New Save-A-Lot owner halts western expansion
- Save-A-Lot announced last week it plans to close all 13 of its stores in California and Nevada along with one distribution center, according to Supermarket News. The stores were the westernmost outposts for the discount retailer, which has more than 1,300 locations in 37 states.
- The decision came down from Onex Corp, the private equity firm that bought Save-A-Lot from former parent company Supervalu for $1.4 billion last year.
- Save-A-Lot CEO Eric Claus told Supermarket News that the company has chosen to focus on expanding within its core markets. “We have 13 stores and a DC in a very distant and difficult market to grow in, and we’ve got another 1,400 stores from Colorado to the East served by distribution centers with a lot of room to grow,” he said.
Less than two years ago, Save-A-Lot and parent company Supervalu had a grand vision for the discount chain’s western conquest. But those plans largely hinged on an IPO for Save-A-Lot that never materialized, and was no doubt driven by upper management’s experience operating in the western United States. Supervalu CEO Sam Duncan and then-head of Save-A-Lot Richie Casteel both came from Albertson’s, which operates stores throughout the West, including Idaho, California and Nevada.

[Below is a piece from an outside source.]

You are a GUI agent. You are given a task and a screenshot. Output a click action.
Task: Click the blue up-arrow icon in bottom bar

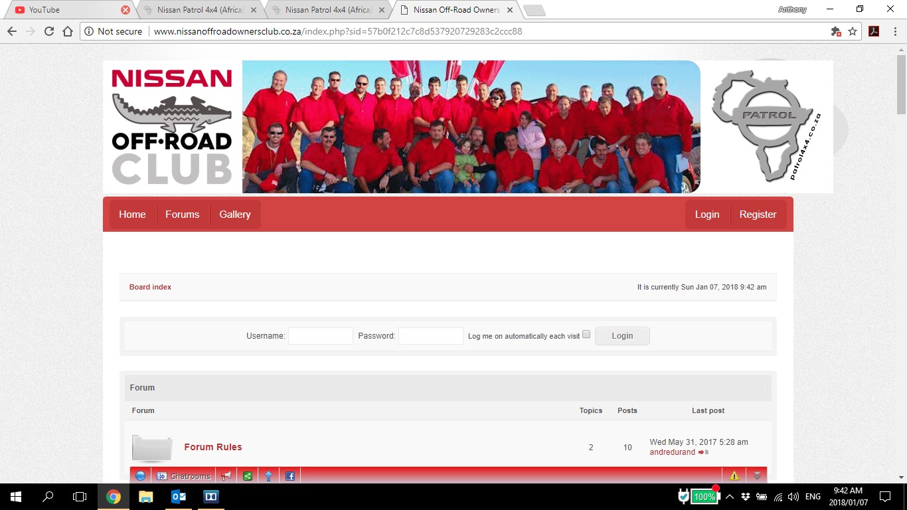pyautogui.click(x=269, y=475)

The short time between its purchase of Save-A-Lot and this most recent announcement suggests that new owner Onex thought this was a bad idea. And to be sure, the areas where Save-A-Lot sought to grow, particularly Southern California, are already saturated with competitors, including long-time operators like Ralph’s, Safeway and Trader Joe’s. Save-A-Lot was also fending off discounters like Aldi and Grocery Outlet that had made recent moves into the region.
This decision to close says a lot about private equity firms like Onex and their management of supermarkets. Recent years have seen more and more of these firms buying up retailers, largely because they offer stable cash flow. Instability in the industry has also left many grocery chains up for grabs at attractive prices.
These new owners are very conservative managers. Whereas supermarket operators like Supervalu have traditionally focused on market share and volume when weighing investment decisions, private equity is all about return on investment. They want to see regular profits, and will cut away excess fat that weighs against those returns.
Private equity tends to be shy about losing money on long-term investments. But they are masters of analytics, and have diverse holdings that can inform an outside-the-box approach to supermarket management. In the low-margin and increasingly fractured food retail industry, these capabilities could be key in the coming years.